Rikki Stanley, White Stallion's director of local development, noted that in several decades, the population of Texas will nearly double. "We're not concerned about, 'Will there be a need?' There is a need," said Stanley, who also suggested that financing the operation would go smoothly. The ground-breaking could take place by next summer, he said, and construction should provide 2,000 temporary jobs. 

But Ross Baldick, a professor in the department of electrical and computer engineering at the University of Texas, argued that wind — with other energy sources as a back-up when the wind dies down — will provide an increasing share of Texas's around-the-clock electricity, displacing coal. In addition, he said, coal will suffer if natural gas stays cheap and the federal government, as some expect, makes carbon dioxide emissions more costly.

Provided that wind growth continues as anticipated in Texas's big transmission-line build-out, "I am at a loss to understand the new coal investments in ERCOT," Baldick wrote in an e-mail. ERCOT refers to the Electric Reliability Council of Texas, the state's grid operator. Its records indicate that while plenty of coal is planned, so is even more natural gas power.

Fighting fire with water

Apart from the debates about the need for coal and the air pollution it causes, another issue that could snag coal plants is their need for water. All major coal plants burn their fuel and then need vast amounts of water to generate steam, which powers the turbines that create electricity. Environmentalists — aware they're unlikely to stop the granting of permits by the TCEQ — are campaigning hard to persuade communities not to provide their water to power plants. This summer, to the delight of environmentalists, the mayor of Abilene announced his opposition to the city's provision of treated wastewater to a proposed coal plant called the Tenaska Trailblazer Energy Center

White Stallion, for its part, still needs to secure a source of water even though it got its air permit. It also needs a wastewater permit from the TCEQ and another permit from the Army Corps of Engineers — though the air-pollution permit, which it received last month, is considered the big one. Stanley of White Stallion said securing water from the Lower Colorado River Authority was "one of our options."
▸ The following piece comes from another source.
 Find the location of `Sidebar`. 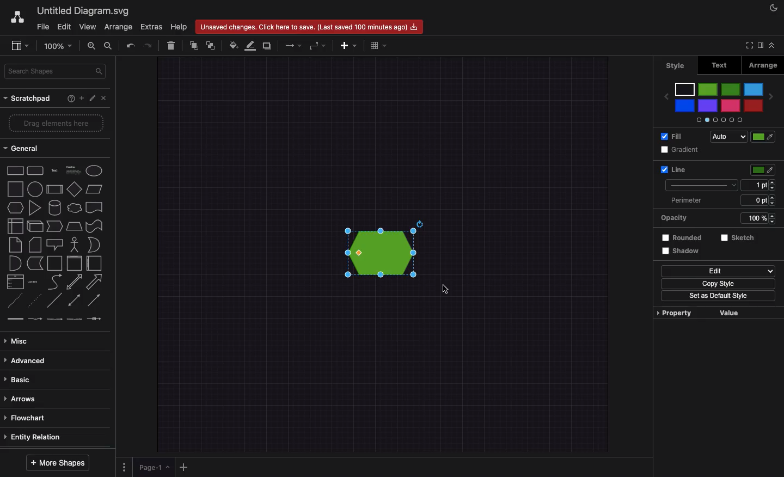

A few coal plants are hoping to appease environmentalists by capturing carbon dioxide emissions from coal plants and shoving them underground, where they would hopefully stay. One of these, still in the permit-application process, is Summit Power's proposed $2 billion coal plant near Odessa, which calls itself the Texas Clean Energy Project and is championed by former Dallas mayor Laura Miller. The idea is to capture emissions and pump them into nearby oil fields where they can be used to squeeze out the oil. But this technology, while proven, comes at a high cost. 

ConocoPhillips also hopes to use carbon capture and sequestration technology for a proposed petroleum-coke plant near Sweeny, appended to an oil refinery; last year it received $3 million from the Department of Energy to assist with the project. This week, the proposed Tenaska plant near Abilene received a $7.7 million grant from an Australian group for its carbon capture and storage technology; the company agreed earlier this year with an environmental group to store 85 percent of its carbon-dioxide emissions.